Can you copy, character for character, the records from the line containing "(accept cookies) icon" up to and including the line containing "point(826,199)"?

Records of interface elements:
· · ·

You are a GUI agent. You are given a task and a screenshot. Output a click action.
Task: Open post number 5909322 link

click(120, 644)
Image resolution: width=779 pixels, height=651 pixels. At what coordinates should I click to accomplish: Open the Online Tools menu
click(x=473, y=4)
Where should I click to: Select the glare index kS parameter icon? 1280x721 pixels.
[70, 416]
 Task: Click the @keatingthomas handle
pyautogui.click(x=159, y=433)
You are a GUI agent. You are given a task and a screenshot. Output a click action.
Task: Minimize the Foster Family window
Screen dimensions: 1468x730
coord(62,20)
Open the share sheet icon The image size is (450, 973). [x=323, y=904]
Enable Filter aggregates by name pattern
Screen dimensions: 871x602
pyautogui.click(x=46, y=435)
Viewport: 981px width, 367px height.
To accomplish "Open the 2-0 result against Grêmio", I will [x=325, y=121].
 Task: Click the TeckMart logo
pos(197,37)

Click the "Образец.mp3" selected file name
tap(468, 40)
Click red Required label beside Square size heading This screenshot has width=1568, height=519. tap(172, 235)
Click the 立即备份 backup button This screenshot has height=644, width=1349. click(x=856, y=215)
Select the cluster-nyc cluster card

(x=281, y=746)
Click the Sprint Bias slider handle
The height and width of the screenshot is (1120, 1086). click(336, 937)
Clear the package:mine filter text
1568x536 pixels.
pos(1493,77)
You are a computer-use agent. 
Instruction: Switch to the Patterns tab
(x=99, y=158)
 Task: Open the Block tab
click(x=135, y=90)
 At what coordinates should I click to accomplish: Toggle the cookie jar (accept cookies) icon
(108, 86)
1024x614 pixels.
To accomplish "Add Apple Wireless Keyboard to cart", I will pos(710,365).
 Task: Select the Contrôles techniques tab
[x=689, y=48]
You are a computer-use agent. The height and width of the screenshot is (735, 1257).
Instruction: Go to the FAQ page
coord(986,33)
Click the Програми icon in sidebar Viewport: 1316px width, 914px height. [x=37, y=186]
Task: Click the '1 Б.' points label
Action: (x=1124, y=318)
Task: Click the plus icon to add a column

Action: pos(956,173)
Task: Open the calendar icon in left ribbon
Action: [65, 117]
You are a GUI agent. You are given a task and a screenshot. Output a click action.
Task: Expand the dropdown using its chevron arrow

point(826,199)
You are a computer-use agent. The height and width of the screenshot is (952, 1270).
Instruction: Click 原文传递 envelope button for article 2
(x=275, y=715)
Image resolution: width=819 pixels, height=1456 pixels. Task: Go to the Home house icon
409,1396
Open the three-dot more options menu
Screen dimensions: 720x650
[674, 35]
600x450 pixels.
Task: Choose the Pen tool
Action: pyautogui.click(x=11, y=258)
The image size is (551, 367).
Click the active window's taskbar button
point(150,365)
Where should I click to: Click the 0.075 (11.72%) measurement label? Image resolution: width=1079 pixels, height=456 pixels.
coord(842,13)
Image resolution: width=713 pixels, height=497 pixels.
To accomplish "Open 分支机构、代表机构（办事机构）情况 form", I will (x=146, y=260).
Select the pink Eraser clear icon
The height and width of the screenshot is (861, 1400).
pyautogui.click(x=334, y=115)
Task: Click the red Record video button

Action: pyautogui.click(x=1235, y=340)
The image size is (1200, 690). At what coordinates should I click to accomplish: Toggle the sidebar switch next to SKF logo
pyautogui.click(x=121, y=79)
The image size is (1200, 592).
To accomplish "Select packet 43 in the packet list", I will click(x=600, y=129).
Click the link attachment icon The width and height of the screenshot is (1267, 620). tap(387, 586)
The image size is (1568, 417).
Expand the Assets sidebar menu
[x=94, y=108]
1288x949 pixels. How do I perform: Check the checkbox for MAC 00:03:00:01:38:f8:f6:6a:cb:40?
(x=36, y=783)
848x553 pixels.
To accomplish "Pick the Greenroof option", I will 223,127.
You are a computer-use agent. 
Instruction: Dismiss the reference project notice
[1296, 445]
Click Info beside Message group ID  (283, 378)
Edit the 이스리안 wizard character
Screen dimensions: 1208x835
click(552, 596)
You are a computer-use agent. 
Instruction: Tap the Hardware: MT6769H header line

· · ·

= Response to this task =
 At what coordinates should I click to accomplish: Toggle the cookie jar (accept cookies) icon
(108, 86)
1024x614 pixels.
To accomplish "Add Apple Wireless Keyboard to cart", I will pos(710,365).
 Task: Select the Contrôles techniques tab
[x=689, y=48]
You are a computer-use agent. The height and width of the screenshot is (735, 1257).
Instruction: Go to the FAQ page
coord(986,33)
Click the Програми icon in sidebar Viewport: 1316px width, 914px height. [x=37, y=186]
Task: Click the '1 Б.' points label
Action: (x=1124, y=318)
Task: Click the plus icon to add a column

Action: pos(956,173)
Task: Open the calendar icon in left ribbon
Action: [65, 117]
You are a GUI agent. You are given a task and a screenshot. Output a click action.
Task: Expand the dropdown using its chevron arrow

point(826,199)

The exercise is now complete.